**EXTRAIT DU TEXTE:**
--------

Alors, l'orientation de l'histoire vers une monarchie constitutionnelle n'était rien de plus qu'une promesse policière. Aujourd'hui, cette orientation est un fait. Refuser de le reconnaître franchement serait faire preuve d'une peur ridicule de la vérité. Et ce serait une erreur que de déduire de l'admission de ce fait que la révolution russe est terminée. Non. Il n'est pas encore fondé d'arriver à cette dernière conclusion. Le marxiste doit lutter pour que la révolution évolue en ligne droite, quand cette lutte est dictée par la situation objective, mais cela ne signifie pas, nous le répétons, qu'il ne faille pas tenir compte de l'orientation en zigzags qui existe déjà en fait. Sous cet aspect, la marche de la révolution russe est tout à fait nette. Au début de la révolution nous voyons une montée courte mais inhabituellement large, et rapide à donner le vertige. Ensuite nous voyons un déclin extrêmement lent mais inexorable, à partir de l'insurrection de décembre 1905. D'abord une période de lutte révolutionnaire directe des masses, ensuite une période d'orientation monarcho-constitutionnelle.
Cela signifie-t-il que cette dernière orientation sera définitive ? Que la révolution est terminée et qu'une période « constitutionnelle » s'est établie ? Qu'il n'est pas fondé d'attendre une nouvelle montée révolutionnaire ni d'en préparer une ? Qu'il faut jeter par-dessus bord le caractère républicain de notre programme ?
Il n'en est rien. Seuls de vulgaires libéraux dans le genre de nos cadets sont capables de faire de telles conclusions, sont prêts à justifier leur servilisme et leur obséquiosité avec les premiers arguments qui leur tombent sous la main. Non, cela signifie seulement qu'en défendant tout notre programme, et toutes nos conceptions révolutionnaires, nous devons conformer nos appels directs à la situation objective du moment. En prônant que la révolution est inévitable, en préparant systématiquement et de manière incessante un stock de matière inflammable dans tous les domaines, en sauvegardant dans ce but avec soin les traditions de la meilleure époque de notre révolution, en les cultivant, en les débarrassant des parasites libéraux, nous ne renonçons pas en même temps à travailler prosaïquement sur la prosaïque voie de la monarchie constitutionnelle. Un point c'est tout. Nous devons préparer une nouvelle et ample montée révolutionnaire, mais il n'y a aucune raison pour nous fourrer dans un boycottage sans y regarder à deux fois.

--------

Résumez sous forme de liste le paragraphe du texte qui commence par « Il n'en est rien », en conservant ses faits principaux. Appuyez-vous uniquement sur le texte.

Entrées enregistrées:
--------

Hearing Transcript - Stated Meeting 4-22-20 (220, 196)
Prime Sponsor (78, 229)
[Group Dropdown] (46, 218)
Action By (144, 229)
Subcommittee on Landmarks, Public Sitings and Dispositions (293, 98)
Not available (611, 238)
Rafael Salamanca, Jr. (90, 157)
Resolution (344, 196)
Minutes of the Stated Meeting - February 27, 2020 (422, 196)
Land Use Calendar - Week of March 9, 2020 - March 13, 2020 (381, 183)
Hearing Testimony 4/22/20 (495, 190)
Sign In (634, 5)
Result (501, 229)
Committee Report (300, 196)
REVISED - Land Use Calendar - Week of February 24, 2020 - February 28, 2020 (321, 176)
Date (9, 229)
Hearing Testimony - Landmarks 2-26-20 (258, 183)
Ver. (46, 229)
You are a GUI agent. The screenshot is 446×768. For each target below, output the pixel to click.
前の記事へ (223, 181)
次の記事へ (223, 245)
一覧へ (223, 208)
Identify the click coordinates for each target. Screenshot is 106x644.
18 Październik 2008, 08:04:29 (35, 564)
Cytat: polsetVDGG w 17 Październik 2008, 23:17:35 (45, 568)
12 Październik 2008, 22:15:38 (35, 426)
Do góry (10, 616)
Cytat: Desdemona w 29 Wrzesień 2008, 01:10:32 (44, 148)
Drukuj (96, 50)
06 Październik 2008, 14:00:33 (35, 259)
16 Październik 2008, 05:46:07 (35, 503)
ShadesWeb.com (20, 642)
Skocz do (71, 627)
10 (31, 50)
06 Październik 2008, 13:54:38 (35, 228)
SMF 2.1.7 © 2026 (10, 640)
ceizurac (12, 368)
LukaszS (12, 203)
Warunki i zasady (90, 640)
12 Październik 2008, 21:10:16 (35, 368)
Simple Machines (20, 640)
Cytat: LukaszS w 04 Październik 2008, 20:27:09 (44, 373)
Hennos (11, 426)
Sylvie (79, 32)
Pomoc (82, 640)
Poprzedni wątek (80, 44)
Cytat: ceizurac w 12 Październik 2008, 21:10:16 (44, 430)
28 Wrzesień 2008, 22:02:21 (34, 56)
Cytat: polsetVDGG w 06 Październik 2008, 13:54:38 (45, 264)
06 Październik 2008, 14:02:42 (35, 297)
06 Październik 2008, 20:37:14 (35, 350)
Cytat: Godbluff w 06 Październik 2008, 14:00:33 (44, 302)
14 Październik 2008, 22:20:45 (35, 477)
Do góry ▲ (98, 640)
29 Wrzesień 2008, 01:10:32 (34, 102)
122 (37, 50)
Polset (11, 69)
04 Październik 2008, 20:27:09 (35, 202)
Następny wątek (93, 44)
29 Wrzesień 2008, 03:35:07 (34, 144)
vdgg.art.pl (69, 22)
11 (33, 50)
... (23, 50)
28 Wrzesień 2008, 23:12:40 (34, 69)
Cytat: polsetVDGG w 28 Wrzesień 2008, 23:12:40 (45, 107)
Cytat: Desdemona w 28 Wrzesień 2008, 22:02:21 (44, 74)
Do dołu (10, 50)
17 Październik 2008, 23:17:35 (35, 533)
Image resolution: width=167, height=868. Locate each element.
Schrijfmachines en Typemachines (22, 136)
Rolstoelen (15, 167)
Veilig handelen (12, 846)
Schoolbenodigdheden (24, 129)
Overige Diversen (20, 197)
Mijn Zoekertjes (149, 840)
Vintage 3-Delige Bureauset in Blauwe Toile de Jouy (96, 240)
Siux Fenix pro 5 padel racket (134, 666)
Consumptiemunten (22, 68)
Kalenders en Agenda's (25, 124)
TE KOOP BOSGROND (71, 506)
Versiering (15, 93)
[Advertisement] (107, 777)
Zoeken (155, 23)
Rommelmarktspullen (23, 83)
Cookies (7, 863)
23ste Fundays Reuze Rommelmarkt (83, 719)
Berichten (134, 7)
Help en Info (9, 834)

--------

**RÉPONSE CORRECTE:**
- Seuls de vulgaires libéraux comme les cadets tirent de telles conclusions, pour justifier leur servilisme et leur obséquiosité.
- Cela signifie seulement que, tout en défendant tout notre programme et nos conceptions révolutionnaires, nous devons conformer nos appels directs à la situation objective du moment.
- En prônant l'inévitabilité de la révolution, en préparant sans relâche un stock de matière inflammable et en cultivant les traditions de la meilleure époque de la révolution, débarrassées des parasites libéraux, nous ne renonçons pas à travailler sur la voie de la monarchie constitutionnelle.
- Nous devons préparer une nouvelle et ample montée révolutionnaire, mais sans nous lancer dans un boycottage sans y regarder à deux fois.